2.

6.8K 105 13
                                    

Malam setiba di rumah, setelah ku pulangkan motornya bang Anser, ku dekati ke dua adekku.

"Mandi dulu atau makan bang, Ana sudah siapin" kata adekku Riana. Rein mendekatiku untuk menyimpan sepatuku.

Aku tidak menyahut, tapi kurangkul kedua adekku. Aku meminta maaf. "Abang sayang kalian" kataku tersenyum.

"Ana juga sayang banget sama Abang. Juga Rein"

Rein adik bontotku merangkulku dan menangis. "Rein tidak akan berbuat salah lagi, Bang. Maafin Rein" katanya terisak.

"Abang yang salah sayang. Abang lupa isi bensinnya" kataku memegang kedua pipinya. "Kita makan yah" ajakku yang disambut senyumnya. Air matanya disekanya.

Saat kami menikmati makan malam, WA dari nomor tidak kukenal masuk.
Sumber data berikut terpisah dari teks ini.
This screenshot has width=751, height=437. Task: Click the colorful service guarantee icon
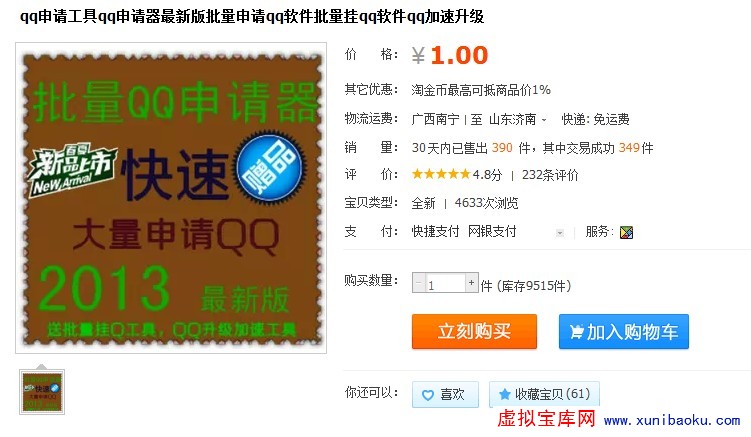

"Terima kasih pertemuan tadi pagi pak Rain" tulis WA nya.

Langsung ku lihat foto perofilenya. "Feinanda" gumamku.

"Siapa bang. Kok senyum senyum" Ana adekku

"Teman."

"Apa teman?"

"Ma...kan. Habis kan makannya ayoo...adek adeku sayang".
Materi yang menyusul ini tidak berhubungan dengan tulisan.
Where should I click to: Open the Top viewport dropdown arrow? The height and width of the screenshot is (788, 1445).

"Bang" Rein adekku memanggil pelan.

"Kenapa Rein..ngomong aja. Jangan takut. Abang gak akan marah"

"Bang, kalau itu cewek, mikir lagi bang".

"Kenapa ngomong gitu" kataku serius. Riana ikut serius dan menghentikan makannya.

"Rein masih SMP bang. Kak Ana masih kelas 2 SMA. Tumpuan kami hanya ke abang."

"Rein, adeku. Abang juga berfikir 1000 kali untuk menerima perempuan walaupun hati abang ingin sekali berpacaran. Tapi..."

"Riana tau bang. Enggak mungkin abang selamanya membujang hanya karena kami. Tau banget. Riana selalu berfikir akan hal itu. Dilema bagi abang. Bukan berar....."

"Ssssttt. Abang berjanji. Menomor satukan adek adekku dulu. Kalau ada jodoh, akan tiba saatnya untuk abang".

Riana berlari kekamarnya dan menangis.

Aku dan Rein menyusulnya

"Ana....Ana....kenapa menangis" kataku pelan duduk disampingnya.

"Andai Ayah dan Bunda masih hidup, abang tidak akan menderita begini, bang" ucapnya terbata karena menangis.

"Hhheei Ana. Sudah merupakan tanggungjawab abang. Enggak usah sedih karena Ayah Bunda sudah tidak ada. Nih...Abang sanggup, doakan aja Ayah Bunda bahagia di sisiNya"

Riana dan Rein memelukku. Kuresapi arti omongan Rein. Iyahhh...Aku, Raindra yang menjadi sandaran adek adekku.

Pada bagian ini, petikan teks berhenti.